Collected data entries
* * * * *

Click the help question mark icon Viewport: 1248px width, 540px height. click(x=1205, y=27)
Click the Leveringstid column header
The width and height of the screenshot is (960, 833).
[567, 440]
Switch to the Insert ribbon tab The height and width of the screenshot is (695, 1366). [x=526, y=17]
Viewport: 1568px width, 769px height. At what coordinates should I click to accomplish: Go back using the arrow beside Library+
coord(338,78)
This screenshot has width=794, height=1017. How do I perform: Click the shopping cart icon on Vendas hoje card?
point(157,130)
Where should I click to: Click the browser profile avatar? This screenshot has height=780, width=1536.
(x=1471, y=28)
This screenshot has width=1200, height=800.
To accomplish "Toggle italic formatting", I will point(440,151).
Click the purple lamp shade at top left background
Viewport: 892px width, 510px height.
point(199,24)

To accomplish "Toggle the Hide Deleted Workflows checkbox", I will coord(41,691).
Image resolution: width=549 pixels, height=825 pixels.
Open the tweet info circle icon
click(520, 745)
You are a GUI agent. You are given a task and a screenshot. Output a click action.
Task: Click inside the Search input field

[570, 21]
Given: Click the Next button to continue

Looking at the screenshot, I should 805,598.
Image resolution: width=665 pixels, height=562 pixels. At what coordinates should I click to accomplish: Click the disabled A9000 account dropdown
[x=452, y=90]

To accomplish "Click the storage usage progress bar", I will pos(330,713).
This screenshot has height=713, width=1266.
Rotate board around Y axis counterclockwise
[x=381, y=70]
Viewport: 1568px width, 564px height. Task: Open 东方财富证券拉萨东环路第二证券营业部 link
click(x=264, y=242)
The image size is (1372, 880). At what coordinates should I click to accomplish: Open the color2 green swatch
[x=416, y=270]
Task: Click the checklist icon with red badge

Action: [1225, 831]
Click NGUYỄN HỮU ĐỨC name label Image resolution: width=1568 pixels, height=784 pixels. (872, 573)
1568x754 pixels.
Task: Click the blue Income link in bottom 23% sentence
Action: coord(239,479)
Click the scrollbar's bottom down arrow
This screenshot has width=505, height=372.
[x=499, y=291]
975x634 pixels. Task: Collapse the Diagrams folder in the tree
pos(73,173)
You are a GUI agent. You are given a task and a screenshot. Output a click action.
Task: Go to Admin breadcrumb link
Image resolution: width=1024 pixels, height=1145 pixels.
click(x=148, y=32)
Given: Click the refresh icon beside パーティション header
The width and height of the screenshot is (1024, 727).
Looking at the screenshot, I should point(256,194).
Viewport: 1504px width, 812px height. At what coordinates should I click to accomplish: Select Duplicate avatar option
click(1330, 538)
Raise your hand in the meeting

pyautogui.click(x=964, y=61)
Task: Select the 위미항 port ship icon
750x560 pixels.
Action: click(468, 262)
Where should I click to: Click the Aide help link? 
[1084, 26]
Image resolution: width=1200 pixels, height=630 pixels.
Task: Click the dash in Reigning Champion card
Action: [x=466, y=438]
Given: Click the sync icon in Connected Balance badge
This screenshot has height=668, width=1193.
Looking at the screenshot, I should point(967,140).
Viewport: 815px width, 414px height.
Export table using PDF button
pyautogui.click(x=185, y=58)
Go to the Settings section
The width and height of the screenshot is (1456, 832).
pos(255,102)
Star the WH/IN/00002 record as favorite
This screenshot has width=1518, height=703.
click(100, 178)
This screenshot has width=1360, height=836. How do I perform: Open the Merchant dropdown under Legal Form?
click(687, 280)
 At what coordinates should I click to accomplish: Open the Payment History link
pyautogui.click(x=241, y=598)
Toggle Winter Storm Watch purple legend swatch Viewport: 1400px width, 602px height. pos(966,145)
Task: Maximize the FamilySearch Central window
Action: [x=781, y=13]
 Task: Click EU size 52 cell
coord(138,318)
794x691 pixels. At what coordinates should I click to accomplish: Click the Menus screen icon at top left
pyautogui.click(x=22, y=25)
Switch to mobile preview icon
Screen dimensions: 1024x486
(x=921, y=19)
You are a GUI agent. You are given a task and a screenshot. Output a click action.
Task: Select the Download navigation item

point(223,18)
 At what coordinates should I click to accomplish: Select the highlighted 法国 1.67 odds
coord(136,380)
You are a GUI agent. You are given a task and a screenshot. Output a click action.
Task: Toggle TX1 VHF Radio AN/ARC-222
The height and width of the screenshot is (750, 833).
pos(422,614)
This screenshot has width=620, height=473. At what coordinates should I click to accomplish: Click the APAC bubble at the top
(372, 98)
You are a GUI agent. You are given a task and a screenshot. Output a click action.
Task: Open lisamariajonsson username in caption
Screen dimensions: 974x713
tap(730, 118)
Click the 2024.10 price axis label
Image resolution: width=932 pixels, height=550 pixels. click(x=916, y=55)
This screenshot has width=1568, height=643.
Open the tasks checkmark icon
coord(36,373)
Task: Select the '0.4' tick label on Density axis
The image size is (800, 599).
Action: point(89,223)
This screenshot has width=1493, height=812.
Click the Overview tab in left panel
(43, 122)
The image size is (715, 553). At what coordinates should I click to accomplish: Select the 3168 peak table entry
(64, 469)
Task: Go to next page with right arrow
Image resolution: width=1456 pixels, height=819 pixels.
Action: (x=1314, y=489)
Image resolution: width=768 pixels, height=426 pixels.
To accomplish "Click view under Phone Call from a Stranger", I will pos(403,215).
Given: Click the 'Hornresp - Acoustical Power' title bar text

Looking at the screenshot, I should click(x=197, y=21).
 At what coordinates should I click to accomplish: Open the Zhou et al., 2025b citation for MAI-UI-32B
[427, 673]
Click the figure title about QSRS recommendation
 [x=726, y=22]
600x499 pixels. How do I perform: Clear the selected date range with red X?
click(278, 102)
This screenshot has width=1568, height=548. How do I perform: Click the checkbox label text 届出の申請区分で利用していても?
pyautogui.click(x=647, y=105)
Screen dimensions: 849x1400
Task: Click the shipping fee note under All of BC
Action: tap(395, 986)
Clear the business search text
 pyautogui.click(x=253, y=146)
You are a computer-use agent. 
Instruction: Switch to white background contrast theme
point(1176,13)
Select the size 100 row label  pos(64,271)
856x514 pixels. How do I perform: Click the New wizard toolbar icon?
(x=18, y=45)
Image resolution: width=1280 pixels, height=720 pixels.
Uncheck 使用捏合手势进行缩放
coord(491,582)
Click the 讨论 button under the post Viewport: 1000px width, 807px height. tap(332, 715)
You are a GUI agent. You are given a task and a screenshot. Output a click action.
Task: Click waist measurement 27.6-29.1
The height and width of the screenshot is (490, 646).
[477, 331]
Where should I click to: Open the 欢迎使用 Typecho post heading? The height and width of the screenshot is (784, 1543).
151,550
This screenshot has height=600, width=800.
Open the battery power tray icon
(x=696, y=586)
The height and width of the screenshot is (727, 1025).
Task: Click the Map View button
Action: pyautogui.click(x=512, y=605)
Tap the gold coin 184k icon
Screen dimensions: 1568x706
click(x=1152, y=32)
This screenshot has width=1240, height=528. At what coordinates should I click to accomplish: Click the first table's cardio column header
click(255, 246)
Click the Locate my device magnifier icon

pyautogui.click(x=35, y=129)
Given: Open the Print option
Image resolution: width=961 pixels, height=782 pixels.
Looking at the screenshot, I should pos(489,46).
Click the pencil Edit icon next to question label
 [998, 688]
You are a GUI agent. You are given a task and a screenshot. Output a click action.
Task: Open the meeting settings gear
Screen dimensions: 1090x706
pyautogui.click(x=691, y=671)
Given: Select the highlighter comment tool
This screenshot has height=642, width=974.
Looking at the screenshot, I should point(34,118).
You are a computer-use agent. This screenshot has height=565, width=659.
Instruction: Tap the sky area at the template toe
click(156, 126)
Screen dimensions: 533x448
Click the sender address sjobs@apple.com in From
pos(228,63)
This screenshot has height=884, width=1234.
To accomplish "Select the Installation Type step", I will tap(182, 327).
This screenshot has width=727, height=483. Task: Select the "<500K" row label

* * * * *

## THE TASK
Please return only the lines above, starting at the line that has "Viewport: 892px width, 510px height." and ending at the line that has "Given: Click the sync", keeping both and leaving each one unchanged.

## WRITTEN SOLUTION
Viewport: 892px width, 510px height.
point(199,24)

To accomplish "Toggle the Hide Deleted Workflows checkbox", I will coord(41,691).
Image resolution: width=549 pixels, height=825 pixels.
Open the tweet info circle icon
click(520, 745)
You are a GUI agent. You are given a task and a screenshot. Output a click action.
Task: Click inside the Search input field

[570, 21]
Given: Click the Next button to continue

Looking at the screenshot, I should 805,598.
Image resolution: width=665 pixels, height=562 pixels. At what coordinates should I click to accomplish: Click the disabled A9000 account dropdown
[x=452, y=90]

To accomplish "Click the storage usage progress bar", I will pos(330,713).
This screenshot has height=713, width=1266.
Rotate board around Y axis counterclockwise
[x=381, y=70]
Viewport: 1568px width, 564px height. Task: Open 东方财富证券拉萨东环路第二证券营业部 link
click(x=264, y=242)
The image size is (1372, 880). At what coordinates should I click to accomplish: Open the color2 green swatch
[x=416, y=270]
Task: Click the checklist icon with red badge

Action: [1225, 831]
Click NGUYỄN HỮU ĐỨC name label Image resolution: width=1568 pixels, height=784 pixels. (872, 573)
1568x754 pixels.
Task: Click the blue Income link in bottom 23% sentence
Action: coord(239,479)
Click the scrollbar's bottom down arrow
This screenshot has width=505, height=372.
[x=499, y=291]
975x634 pixels. Task: Collapse the Diagrams folder in the tree
pos(73,173)
You are a GUI agent. You are given a task and a screenshot. Output a click action.
Task: Go to Admin breadcrumb link
Image resolution: width=1024 pixels, height=1145 pixels.
click(x=148, y=32)
Given: Click the refresh icon beside パーティション header
The width and height of the screenshot is (1024, 727).
Looking at the screenshot, I should point(256,194).
Viewport: 1504px width, 812px height. At what coordinates should I click to accomplish: Select Duplicate avatar option
click(1330, 538)
Raise your hand in the meeting

pyautogui.click(x=964, y=61)
Task: Select the 위미항 port ship icon
750x560 pixels.
Action: click(468, 262)
Where should I click to: Click the Aide help link? 
[1084, 26]
Image resolution: width=1200 pixels, height=630 pixels.
Task: Click the dash in Reigning Champion card
Action: [x=466, y=438]
Given: Click the sync icon in Connected Balance badge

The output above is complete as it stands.